Enzymatic in vitro glycosylation using peptide-N-glycosidase F

The possibility of the enzymatic in vitro glycosylation using peptide-N-glycosidase F was examined. Oligosaccharide chains in the glycoproteins are important for the biological activity, solubility, immunogenecity, recognition, and prevention of degradation. After 4 h incubation of deglycosylated glycoprotein with excess glucose oligomer and ammonia in acetone at $50^{\circ}C$, upper shift of protein band was observed on SDS-PAGE. And the different deglycosylation characteristics of glucose oxidase and fetuin were investigated.
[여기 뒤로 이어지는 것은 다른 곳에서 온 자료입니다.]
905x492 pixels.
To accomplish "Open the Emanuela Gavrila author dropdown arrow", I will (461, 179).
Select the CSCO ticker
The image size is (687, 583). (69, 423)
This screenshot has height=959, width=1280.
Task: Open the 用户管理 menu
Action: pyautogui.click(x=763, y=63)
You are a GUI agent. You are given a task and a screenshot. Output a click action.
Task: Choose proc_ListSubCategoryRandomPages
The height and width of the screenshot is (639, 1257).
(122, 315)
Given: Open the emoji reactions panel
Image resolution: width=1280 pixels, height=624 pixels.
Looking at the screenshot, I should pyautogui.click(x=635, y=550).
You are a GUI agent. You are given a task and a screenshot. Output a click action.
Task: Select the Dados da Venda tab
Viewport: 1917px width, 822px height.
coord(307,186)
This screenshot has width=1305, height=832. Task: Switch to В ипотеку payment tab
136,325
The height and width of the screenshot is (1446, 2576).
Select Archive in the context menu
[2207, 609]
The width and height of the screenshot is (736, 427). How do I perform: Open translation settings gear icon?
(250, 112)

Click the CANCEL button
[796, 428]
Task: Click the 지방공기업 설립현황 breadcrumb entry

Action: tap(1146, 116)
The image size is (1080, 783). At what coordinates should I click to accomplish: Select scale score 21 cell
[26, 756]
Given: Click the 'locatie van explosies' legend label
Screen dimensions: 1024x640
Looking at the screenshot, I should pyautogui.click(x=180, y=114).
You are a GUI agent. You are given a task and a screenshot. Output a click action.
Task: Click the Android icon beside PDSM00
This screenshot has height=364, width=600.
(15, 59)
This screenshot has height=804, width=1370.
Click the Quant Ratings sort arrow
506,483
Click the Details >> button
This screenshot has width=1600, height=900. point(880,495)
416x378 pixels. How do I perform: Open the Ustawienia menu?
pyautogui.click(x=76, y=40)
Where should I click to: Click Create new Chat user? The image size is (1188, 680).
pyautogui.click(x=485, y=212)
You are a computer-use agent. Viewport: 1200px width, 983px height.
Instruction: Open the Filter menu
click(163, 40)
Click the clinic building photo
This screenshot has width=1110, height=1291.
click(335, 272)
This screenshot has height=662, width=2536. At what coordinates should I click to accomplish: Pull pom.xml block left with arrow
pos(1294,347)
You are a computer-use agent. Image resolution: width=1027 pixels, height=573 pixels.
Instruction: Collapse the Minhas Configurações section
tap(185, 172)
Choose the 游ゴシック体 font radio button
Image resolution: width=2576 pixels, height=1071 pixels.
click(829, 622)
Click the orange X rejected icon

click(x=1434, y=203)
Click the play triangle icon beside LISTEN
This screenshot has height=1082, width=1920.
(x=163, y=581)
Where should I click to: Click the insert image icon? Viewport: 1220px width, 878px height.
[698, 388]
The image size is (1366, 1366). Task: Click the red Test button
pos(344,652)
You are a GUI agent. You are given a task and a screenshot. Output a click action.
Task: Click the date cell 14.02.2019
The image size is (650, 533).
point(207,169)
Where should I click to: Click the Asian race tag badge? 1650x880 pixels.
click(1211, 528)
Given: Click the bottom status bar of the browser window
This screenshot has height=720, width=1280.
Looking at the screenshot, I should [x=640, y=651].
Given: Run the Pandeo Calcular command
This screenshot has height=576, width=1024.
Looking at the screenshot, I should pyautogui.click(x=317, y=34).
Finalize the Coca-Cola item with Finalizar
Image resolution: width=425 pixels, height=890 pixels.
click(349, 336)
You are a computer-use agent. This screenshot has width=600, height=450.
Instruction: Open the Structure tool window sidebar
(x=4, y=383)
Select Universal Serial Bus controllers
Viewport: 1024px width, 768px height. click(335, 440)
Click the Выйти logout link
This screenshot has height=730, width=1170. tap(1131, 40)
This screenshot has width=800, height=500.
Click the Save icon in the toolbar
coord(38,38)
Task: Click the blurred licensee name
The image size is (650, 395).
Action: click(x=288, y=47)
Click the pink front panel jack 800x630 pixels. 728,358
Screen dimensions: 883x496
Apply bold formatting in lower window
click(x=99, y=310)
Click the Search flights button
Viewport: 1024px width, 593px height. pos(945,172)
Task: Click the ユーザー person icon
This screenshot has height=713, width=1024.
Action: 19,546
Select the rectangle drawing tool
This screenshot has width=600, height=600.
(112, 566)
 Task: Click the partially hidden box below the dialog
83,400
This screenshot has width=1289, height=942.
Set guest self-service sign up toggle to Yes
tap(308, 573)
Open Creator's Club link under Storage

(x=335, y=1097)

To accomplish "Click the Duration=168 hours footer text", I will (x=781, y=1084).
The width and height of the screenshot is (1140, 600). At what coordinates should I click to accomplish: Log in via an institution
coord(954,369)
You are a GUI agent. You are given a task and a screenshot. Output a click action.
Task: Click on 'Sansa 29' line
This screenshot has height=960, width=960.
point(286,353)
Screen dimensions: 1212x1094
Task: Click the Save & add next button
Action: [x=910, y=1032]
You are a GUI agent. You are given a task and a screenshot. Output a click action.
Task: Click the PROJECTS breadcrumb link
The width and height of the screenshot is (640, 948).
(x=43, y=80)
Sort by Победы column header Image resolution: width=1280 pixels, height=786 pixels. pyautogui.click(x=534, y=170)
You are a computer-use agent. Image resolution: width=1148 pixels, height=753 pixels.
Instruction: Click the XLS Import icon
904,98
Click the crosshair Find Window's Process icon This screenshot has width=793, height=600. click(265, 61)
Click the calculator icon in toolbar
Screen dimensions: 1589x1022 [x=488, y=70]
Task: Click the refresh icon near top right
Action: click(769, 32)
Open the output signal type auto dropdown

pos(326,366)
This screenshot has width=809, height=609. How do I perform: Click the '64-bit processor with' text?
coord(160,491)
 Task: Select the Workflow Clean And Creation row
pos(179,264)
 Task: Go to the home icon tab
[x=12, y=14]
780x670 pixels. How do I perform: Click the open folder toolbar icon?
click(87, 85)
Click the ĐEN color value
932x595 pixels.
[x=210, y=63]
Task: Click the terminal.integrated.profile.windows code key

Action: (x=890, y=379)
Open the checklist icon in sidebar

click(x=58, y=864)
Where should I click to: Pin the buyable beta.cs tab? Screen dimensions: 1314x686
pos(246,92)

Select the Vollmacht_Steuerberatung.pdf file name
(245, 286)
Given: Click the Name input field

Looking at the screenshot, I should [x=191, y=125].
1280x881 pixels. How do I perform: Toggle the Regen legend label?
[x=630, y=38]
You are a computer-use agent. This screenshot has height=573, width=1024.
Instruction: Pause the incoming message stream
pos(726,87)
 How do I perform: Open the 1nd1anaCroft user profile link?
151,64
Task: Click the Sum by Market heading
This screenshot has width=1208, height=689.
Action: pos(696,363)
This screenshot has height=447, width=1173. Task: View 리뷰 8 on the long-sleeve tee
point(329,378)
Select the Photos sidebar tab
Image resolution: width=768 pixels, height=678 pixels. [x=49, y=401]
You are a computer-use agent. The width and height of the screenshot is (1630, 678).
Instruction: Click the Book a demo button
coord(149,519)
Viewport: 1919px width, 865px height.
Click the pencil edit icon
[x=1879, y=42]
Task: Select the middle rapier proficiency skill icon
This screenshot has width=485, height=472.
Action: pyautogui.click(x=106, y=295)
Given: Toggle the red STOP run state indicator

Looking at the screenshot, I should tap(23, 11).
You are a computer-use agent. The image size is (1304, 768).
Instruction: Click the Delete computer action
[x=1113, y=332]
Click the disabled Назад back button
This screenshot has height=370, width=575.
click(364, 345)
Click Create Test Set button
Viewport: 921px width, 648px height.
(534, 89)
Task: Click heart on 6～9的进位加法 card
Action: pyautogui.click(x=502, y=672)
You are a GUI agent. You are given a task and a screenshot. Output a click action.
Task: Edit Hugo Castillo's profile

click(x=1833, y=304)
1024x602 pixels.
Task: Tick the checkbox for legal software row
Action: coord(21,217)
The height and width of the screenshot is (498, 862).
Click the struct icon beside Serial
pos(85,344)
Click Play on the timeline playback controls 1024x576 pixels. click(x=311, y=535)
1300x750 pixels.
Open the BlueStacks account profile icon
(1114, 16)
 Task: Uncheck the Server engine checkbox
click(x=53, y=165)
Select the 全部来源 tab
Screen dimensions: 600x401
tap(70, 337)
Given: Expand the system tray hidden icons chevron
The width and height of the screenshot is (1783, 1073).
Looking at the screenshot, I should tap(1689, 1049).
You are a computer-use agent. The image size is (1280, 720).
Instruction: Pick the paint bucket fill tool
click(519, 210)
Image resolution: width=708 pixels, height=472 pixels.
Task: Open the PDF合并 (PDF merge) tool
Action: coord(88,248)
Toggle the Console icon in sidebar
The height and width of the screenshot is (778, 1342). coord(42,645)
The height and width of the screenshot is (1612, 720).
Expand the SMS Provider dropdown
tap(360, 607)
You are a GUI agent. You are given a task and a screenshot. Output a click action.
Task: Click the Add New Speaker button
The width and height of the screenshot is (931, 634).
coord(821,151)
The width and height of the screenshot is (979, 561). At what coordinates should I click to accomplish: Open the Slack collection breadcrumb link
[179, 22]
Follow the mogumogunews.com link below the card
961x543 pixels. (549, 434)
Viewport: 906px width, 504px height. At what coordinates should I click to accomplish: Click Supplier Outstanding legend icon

재조합 단백질 생산에서 문제가 되고 있는 번역 후 과정인 glycosylation 을 in vitro 상에서 수행하였다. 원핵생물 시스템에서 재조합 단백질을 생산하고, 이후 효소를 이용하여 올리고당을 붙여 원래의 당단백질과 유사한 단백질을 생산하는 것이 산업적으로 경쟁력을 가질 수 있으므로 이를 위하여 glucose oxidase와 fetuin을 모델 당단백질로, 가수분해 효소인 peptide-N-glycosidase F 의 역반응 활성을 이용하여 glycosylation 을 시도하였다. 역가수분해로의 평형 이동을 위하여 그 기질인 올리고당과 암모니아를 과량 첨가하고, 반응 온도를 높였다. Glucose oxidase의 경우에는 denaturation 했을 때 완전한 deglycosylation 이 일어났지만, fetuin의 경우에는 그렇지 못했다. Glucose oxidase 의 glycosylation 은 수용액상에서는 불가능 했지만 acetone 을 media로 사용하여 $50^{\circ}C$에서 4 시간동안 반응시켰을 때 SDS-PAGE 분석 결과 reglycosylation이 일어나 단백질 밴드가 위로 올라감을 관찰할 수 있었다.